[Page extract Boundary: Start]

There are a lot of books out there written on how to cope with a cancer diagnosis. I’m pretty sure if I were to ask my mom how she copes, she’d say chocolate, Diet Coke, and lots of laughter. I’m thinking her doctors may only recommend that last one, though. My mom, Jeanne, was diagnosed with colon cancer in early 2007. After chemo treatments she was “cured” and life returned to “normal” for a while. In November of 2011 she was re-diagnosed and my family began this journey all over again.
We’ve learned a lot along the way, mostly things that people hope they never have to learn, but through this process we’ve accepted that sometimes it’s okay to need people. It’s okay to be independent. Perhaps most importantly, it’s okay to take a stand and want to make a difference.
My family has always been pretty private about my mom’s cancer diagnosis. Our approach has always involved doing our best to live life as normal as possible. We don’t hide the fact that she’s going through cancer treatment, yet we refuse to let it drastically change our lives. My mom told me once that she only allows herself to fully feel the emotional aspects for as long as she showers in the morning. There’s something pretty significant about that, I think.
After I completed my communications internship with the Colon Cancer Coalition the summer between my junior and senior year in college, I knew I wanted to still be involved in colon cancer advocacy. My family has never been the type to align ourselves with a cause, but knowing there were organizations and people out there that did meant a lot. After getting involved via my internship, I knew I wanted to do something to continue the fight against colon cancer.
The colonoscopy that my mom received back in 2007 saved her life. She was smart and went to the doctor when something didn’t seem right, but that’s not the case for a lot of people. She wasn’t quite at the recommended screening age of 50 when she was diagnosed and didn’t have any known relatives that had been diagnosed. I knew there had to be many people out there that would ignore the symptoms, and I couldn’t get over the fact of how important screening is for prevention.
I knew I didn’t want to start my own non-profit because there was no need with great organizations like the Colon Cancer Coalition already in place. Instead, I took to social media and started a small campaign called Tell Your Folks. The sole purpose of Tell Your Folks is to encourage young people to talk to their parents about getting screened for colon cancer. I quickly learned that the internet is a great way to raise awareness without needing funding or donations. Through live event tweeting and connecting with people impacted by colon cancer, I believe a difference is being made. I’ve even gotten tweets from celebrities like country music singer Trace Adkins, YouTube personality Grace Helbig, and The Bachelor contestant Michelle Money.
While interning with the Colon Cancer Coalition, I learned that a single conversation can save a life. It’s not a conversation I ever thought of having with my parents, but I hope one day it will be something all teenagers are willing to talk about with their parents.
So as my mom continues her chemotherapy every other week (she’s on treatment #34!), we’re happy to still be coping with her diagnosis with our faces blue from laughter (and a little bit of chocolate and Diet Coke sneaking in along the way).

[Page extract Boundary: End]

### Brief A
Answer these questions using the essay about coping with a mother's colon cancer:
(i) In what year was Jeanne first diagnosed with colon cancer?
(ii) What is the sole purpose of Tell Your Folks?
(iii) Which chemotherapy treatment number is she on in the final paragraph?
### Brief B
Write out the passage of the colon cancer essay between "We’ve learned a" and "that, I think.", inclusive, with no changes.

[Given information Boundary: Start]

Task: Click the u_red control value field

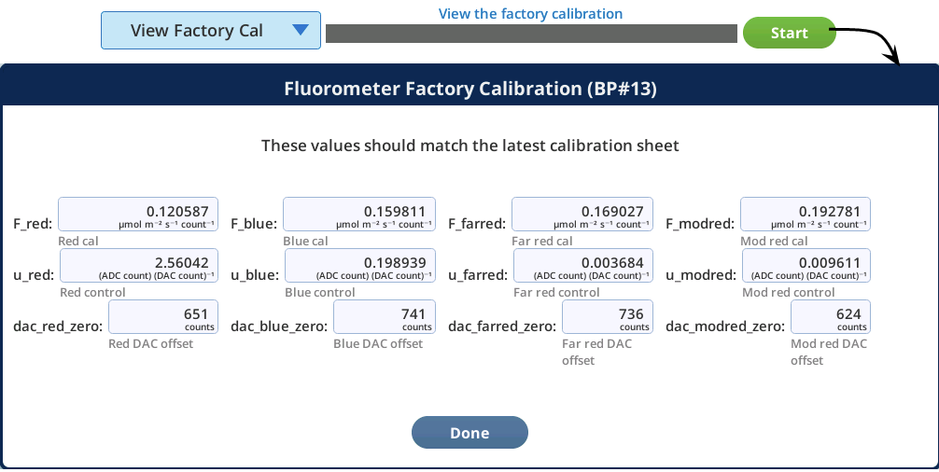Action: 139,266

[Given information Boundary: End]
[Given information Boundary: Start]

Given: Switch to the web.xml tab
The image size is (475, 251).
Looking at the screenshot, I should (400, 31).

[Given information Boundary: End]

### Response A
(i) 2007 (early 2007)
(ii) To encourage young people to talk to their parents about getting screened for colon cancer
(iii) Treatment #34

### Response B
We’ve learned a lot along the way, mostly things that people hope they never have to learn, but through this process we’ve accepted that sometimes it’s okay to need people. It’s okay to be independent. Perhaps most importantly, it’s okay to take a stand and want to make a difference.
My family has always been pretty private about my mom’s cancer diagnosis. Our approach has always involved doing our best to live life as normal as possible. We don’t hide the fact that she’s going through cancer treatment, yet we refuse to let it drastically change our lives. My mom told me once that she only allows herself to fully feel the emotional aspects for as long as she showers in the morning. There’s something pretty significant about that, I think.